ARBEITSANWEISUNGEN:
- 1) Beantworten Sie zum Textauszug über Duke die folgenden Fragen:
(a) Welches Musical wird als Beispiel für die Plakate genannt?
(b) Wozu trinkt Duke laut Text Bier?
(c) Von wem ist das Design der Hive-Abschnitte offensichtlich inspiriert?
- 2) Führen Sie den Textauszug über Duke im Anschluss an seinen letzten Satz fort.

------ TEXTAUSZUG ------

Und er schert sich nicht um Konventionen. Ganz im Gegenteil: Er lässt keine Gelegenheit aus, um sich, das Genre und Pop-Kultur im Allgemeinen aufs Korn zu nehmen. Hier z.B. ein „Killing you is as easy as breathing“ als einer der unnachahmlichen und größtenteils nach wie vor zündenden Duke-Einzeiler sowie Verbeugung vor dem gleichsam gealterten Action-Opa John Rambo, dort ein Schauspieler in den Kulissen einer Talkshow, der wie Christian Bale einen Bühnentechniker nach allen Regeln der Kunst verbal zusammenfaltet. Dazu gesellen sich Plakate, in der vieles, was Hollywood oder dem Broadway heilig ist, geschlachtet und dukisiert wird wie z.B. das Musical „Hail to the King“.

Das ist nicht die feine englische Art. Doch das dürfte Duke herzlich wenig scheren. Er kümmert sich nicht um Konventionen oder Moral...

Das ist nicht die feine englische Art. Doch das dürfte Duke herzlich wenig scheren. Er kümmert sich nicht um Konventionen oder Moral…

Er trinkt Bier, um weniger Schaden zu nehmen. Er schluckt Steroide, um wie ein Berserker seine Gegner im Nahkampf auseinandernehmen zu können – im wahrsten Sinne des Wortes. Dieser Duke ist nicht zimperlich, wenn es um Gewaltdarstellung geht und erinnert nicht nur damit an die glorreichen Trash-Filme der Troma-Studios aus den späten 80ern und frühen neunziger Jahren.

Und er ist sexistisch und explizit wie nur selten zuvor: Angefangen von Oralsex und Phallus-Symbolik ohne Ende, Chauvi-Humor („Quit bleeding, you pussy“) über Glory Holes, die Dukes Ego (das Äquivalent einer Schildanzeige) permanent steigern bis hin zu wenig zaghaft angedeuteter Girl-on-Girl-Action reicht das Repertoire. Den Vogel im positiven Sinne schießen jedoch die unterirdischen Hive-Abschnitte ab. Mit ihrem organischen, offensichtlich bei H.R. Giger inspirierten Design samt Höhlen im Vagina-Look sowie Anus-Türen, die durch Kitzeln geöffnet werden müssen, entfernt sich Duke von seinen eigentlichen Wurzeln und beschreitet vollkommen überraschende Wege. Sicherlich nicht jedermanns Geschmack, aber ich bin dankbar, dass DNF wenigstens hier versucht, sich vom Shooter-Einerlei abzugrenzen. Denn in diesen Momenten geht der Atmosphäre-Pegel nach oben. Doch natürlich zeigt Duke in dieser Hinsicht auch seine hässlichen Seiten, so etwa, wenn der Präsident der Vereinigten Staaten dem Helden eine Moralpredigt hält, diese aber vollkommen ihre Wirkung verfehlt, weil diese geskriptete Sequenz davon ausgeht, dass Duke vor Prez steht. Stellt man sich neben den Dialogpartner, dreht sich nicht einmal der Kopf, um einen wissen zu lassen, dass man der Adressat dieses Wutausbruchs ist – schade! Nein, nicht schade: schlampig!

------ DATENABSCHNITT ------

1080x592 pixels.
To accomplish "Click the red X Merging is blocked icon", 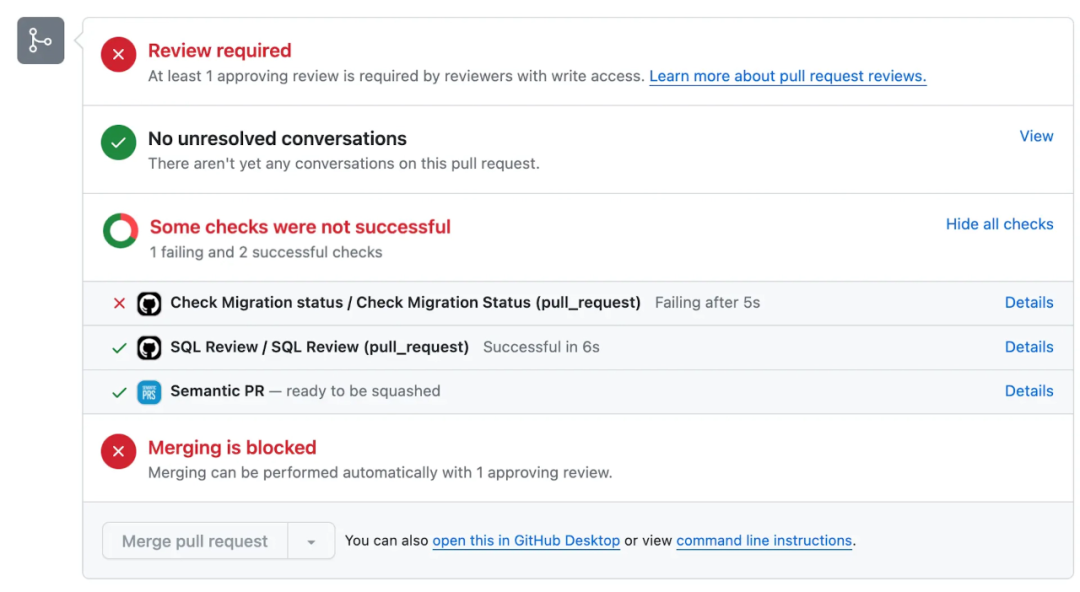I will pos(118,452).
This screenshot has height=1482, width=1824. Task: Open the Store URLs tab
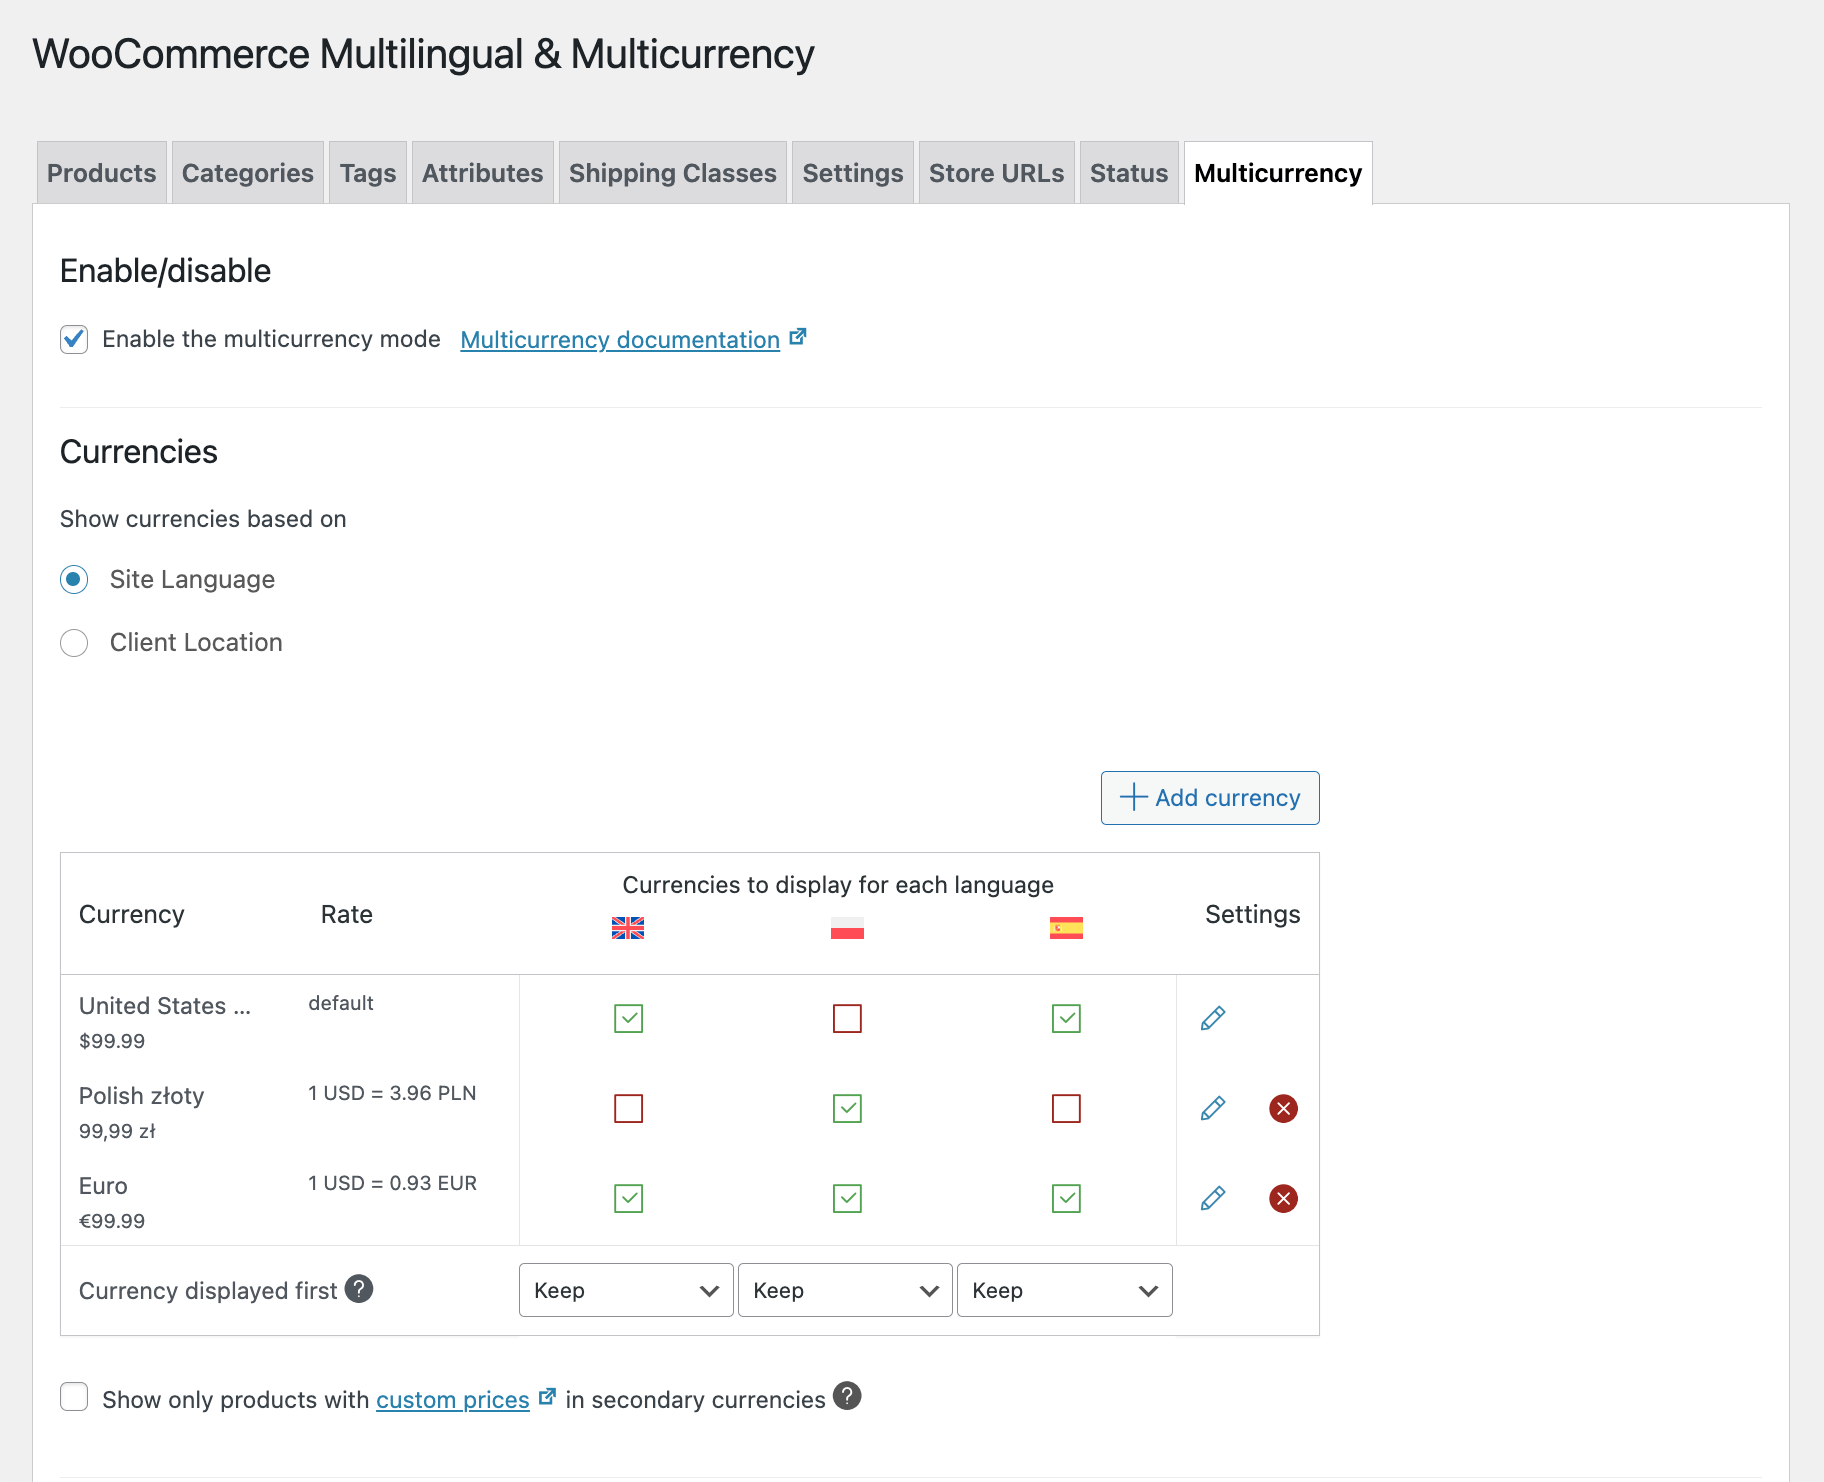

------

SCHRIFTLICHE ANTWORTEN:
- 1)
(a) „Hail to the King“
(b) Um weniger Schaden zu nehmen.
(c) Von H.R. Giger.

- 2)
Bruce? Bist du es?

Dass sich 2KGames für die deutsche Fassung von DNF die erlesenen Dienste von Manfred Lehmann als Synchronsprecher gesichert hat, passt wie die Faust aufs Auge. Zwar hat man bedingt durch die Synchron-Historie des stimmlichen Hauptdarstellers immer wieder Bruce Willis in Stirb Langsam vor dem geistigen Auge, doch dieser Vergleich schadet dem Duke nicht – er ist ebenso ein Action-Archetyp wie John McClane. Allerdings würde ich trotz der guten Besetzung vorrangig die englische Sprachvariante empfehlen. Denn so professionell  und enthusiastisch Herr Lehmann auch arbeitet, so schlecht und häufig unpassend sind die anderen Sprecher. Die englische Version hat darüberhinaus den Vorteil, dass man nicht ständig eine andere Figur vor Augen hat, wenn Duke den Mund öffnet.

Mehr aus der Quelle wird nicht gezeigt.